1. Approved deployment patterns

The invariant you must guarantee is exactly one actively-advancing signer per key (single-writer), or — if you need more than one host — a shared store whose compare-and-swap (CAS) is authoritative. The shipped FileStateStore enforces CAS for processes pointed at the same directory via an exclusive lock file, but it cannot coordinate across hosts that each have their own copy of the directory.

Virtual machine (single host)

  • One signer process, one state directory on a local, non-snapshotted disk.
  • Do not enable live-snapshot/backup tooling against the state volume (see Forbidden patterns). If the platform takes automatic snapshots, exclude the state directory or accept that you must never restore them onto a live key.
  • Restrict filesystem permissions to the signing service account.

Container

  • Mount the state directory on a persistent, read-write-once (RWO) volume — never on an ephemeral container layer (it would be lost on restart) and never on a volume shared read-write with another running container.
  • Run exactly one container instance for a given key. Do not autoscale the signer.
  • InMemoryStateStore is for tests only; the PQLMS001 analyzer flags using it for a persistent key. Use FileStateStore (or a custom CAS-capable store).

Kubernetes

Pick one of these, in rough order of preference:

  1. Single-replica StatefulSet (or Deployment) with an RWO PersistentVolumeClaim. replicas: 1, strategy.type: Recreate (Deployment) so the old pod is terminated before the new one starts — never two pods writing the same volume at once. This is the simplest correct setup.
  2. Leader election. Run multiple replicas for availability but ensure only the elected leader calls SignAsync. The non-leaders must not advance state. Combine with an RWO volume so a split-brain still cannot produce two writers on the same data.
  3. CAS-capable shared store. Implement IStateStore over a backend with real compare-and-swap (e.g. a database row with optimistic-concurrency versioning, or an HSM — see §5). Multiple replicas may then attempt to sign; the store guarantees one winner per version and the losers receive LmsStateException. Validate the store with the conformance harness (§9) before production.

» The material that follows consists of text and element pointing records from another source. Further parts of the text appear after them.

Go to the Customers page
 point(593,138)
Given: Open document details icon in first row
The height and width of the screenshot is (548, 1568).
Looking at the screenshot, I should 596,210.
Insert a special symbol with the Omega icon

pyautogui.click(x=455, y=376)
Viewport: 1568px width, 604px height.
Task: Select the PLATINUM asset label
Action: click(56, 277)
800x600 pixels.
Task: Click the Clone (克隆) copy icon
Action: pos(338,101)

Whatever the topology, replicas: 2 against one RWO volume with both pods signing is not a valid configuration — it is the cloned-signer failure mode.


2. Forbidden patterns

Each of these can silently rewind the counter and cause reuse. Software cannot detect the ones marked (machine-level).

  • VM snapshot/restore of a live signer (machine-level). Snapshotting a signing host and later restoring the snapshot rewinds the counter to the snapshot point; signatures produced after restore repeat indices already used. Never snapshot-restore a live signer and resume.
  • Restoring the state directory from backup while signing continues. A backup is an older, lower index. Restoring it past the point of additional signing reintroduces reuse.
  • Copying the state directory to a second node and signing on both. Two copies advance independently and will collide on indices.
  • Horizontal scaling of the signer without a coordinating CAS store. Two replicas with their own copies of the directory is the same as copying it. Only the patterns in §1.2/§1.3 make multi-instance safe.
  • Sharing one state directory read-write between two live processes that bypass the lock (e.g. across two hosts via a network filesystem that does not honor the exclusive lock). FileStateStore's lock is OS-local; do not assume it serializes across hosts.

3. Backup / restore / DO-NOT-restore runbook

Stateful keys break the usual "backups are always safe" intuition.

Always safe

  • Back up the PUBLIC key freely. The public key (signer.PublicKey(), or the file written by pqlms pubkey / pqlms keygen --pubkey-out) carries no state and can be copied, archived, and redistributed without risk. You need it for verification and for revocation workflows.

Conditionally safe

  • Backing up the state directory is only safe if you will NEVER restore it onto a key that has signed further since the backup. The only legitimate restore is disaster recovery of a key that has produced no signatures since the backup was taken — and proving that is hard. When in doubt, do not restore; rotate to a new key instead (§6).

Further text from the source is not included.